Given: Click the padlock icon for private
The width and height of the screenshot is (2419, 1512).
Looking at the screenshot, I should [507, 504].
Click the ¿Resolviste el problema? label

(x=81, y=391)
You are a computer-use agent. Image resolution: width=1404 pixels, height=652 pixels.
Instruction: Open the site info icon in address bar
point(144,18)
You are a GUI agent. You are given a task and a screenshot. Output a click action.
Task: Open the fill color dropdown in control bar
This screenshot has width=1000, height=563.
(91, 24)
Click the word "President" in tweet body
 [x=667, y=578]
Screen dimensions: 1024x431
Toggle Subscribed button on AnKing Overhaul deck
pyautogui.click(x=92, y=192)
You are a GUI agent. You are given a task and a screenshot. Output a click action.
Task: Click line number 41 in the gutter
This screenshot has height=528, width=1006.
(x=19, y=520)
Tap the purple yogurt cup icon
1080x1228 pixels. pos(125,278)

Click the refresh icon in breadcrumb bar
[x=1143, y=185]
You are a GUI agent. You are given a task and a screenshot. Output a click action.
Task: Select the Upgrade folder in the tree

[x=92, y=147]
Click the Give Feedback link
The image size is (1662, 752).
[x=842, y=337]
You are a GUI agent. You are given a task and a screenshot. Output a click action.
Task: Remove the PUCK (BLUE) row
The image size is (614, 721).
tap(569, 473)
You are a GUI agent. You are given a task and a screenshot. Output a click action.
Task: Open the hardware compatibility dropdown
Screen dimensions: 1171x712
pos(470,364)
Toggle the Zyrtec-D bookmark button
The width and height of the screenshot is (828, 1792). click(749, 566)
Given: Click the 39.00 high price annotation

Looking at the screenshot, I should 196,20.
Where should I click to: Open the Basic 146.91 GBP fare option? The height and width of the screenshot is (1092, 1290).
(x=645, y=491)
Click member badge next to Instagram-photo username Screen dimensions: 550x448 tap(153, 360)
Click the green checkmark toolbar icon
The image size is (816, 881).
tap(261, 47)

══════

> _INSTRUCTIONS TO FOLLOW_
Retype all of the records above without a single alteration.

> _WRITTEN RESPONSE_
Given: Click the padlock icon for private
The width and height of the screenshot is (2419, 1512).
Looking at the screenshot, I should [507, 504].
Click the ¿Resolviste el problema? label

(x=81, y=391)
You are a computer-use agent. Image resolution: width=1404 pixels, height=652 pixels.
Instruction: Open the site info icon in address bar
point(144,18)
You are a GUI agent. You are given a task and a screenshot. Output a click action.
Task: Open the fill color dropdown in control bar
This screenshot has width=1000, height=563.
(91, 24)
Click the word "President" in tweet body
 [x=667, y=578]
Screen dimensions: 1024x431
Toggle Subscribed button on AnKing Overhaul deck
pyautogui.click(x=92, y=192)
You are a GUI agent. You are given a task and a screenshot. Output a click action.
Task: Click line number 41 in the gutter
This screenshot has height=528, width=1006.
(x=19, y=520)
Tap the purple yogurt cup icon
1080x1228 pixels. pos(125,278)

Click the refresh icon in breadcrumb bar
[x=1143, y=185]
You are a GUI agent. You are given a task and a screenshot. Output a click action.
Task: Select the Upgrade folder in the tree

[x=92, y=147]
Click the Give Feedback link
The image size is (1662, 752).
[x=842, y=337]
You are a GUI agent. You are given a task and a screenshot. Output a click action.
Task: Remove the PUCK (BLUE) row
The image size is (614, 721).
tap(569, 473)
You are a GUI agent. You are given a task and a screenshot. Output a click action.
Task: Open the hardware compatibility dropdown
Screen dimensions: 1171x712
pos(470,364)
Toggle the Zyrtec-D bookmark button
The width and height of the screenshot is (828, 1792). click(749, 566)
Given: Click the 39.00 high price annotation

Looking at the screenshot, I should 196,20.
Where should I click to: Open the Basic 146.91 GBP fare option? The height and width of the screenshot is (1092, 1290).
(x=645, y=491)
Click member badge next to Instagram-photo username Screen dimensions: 550x448 tap(153, 360)
Click the green checkmark toolbar icon
The image size is (816, 881).
tap(261, 47)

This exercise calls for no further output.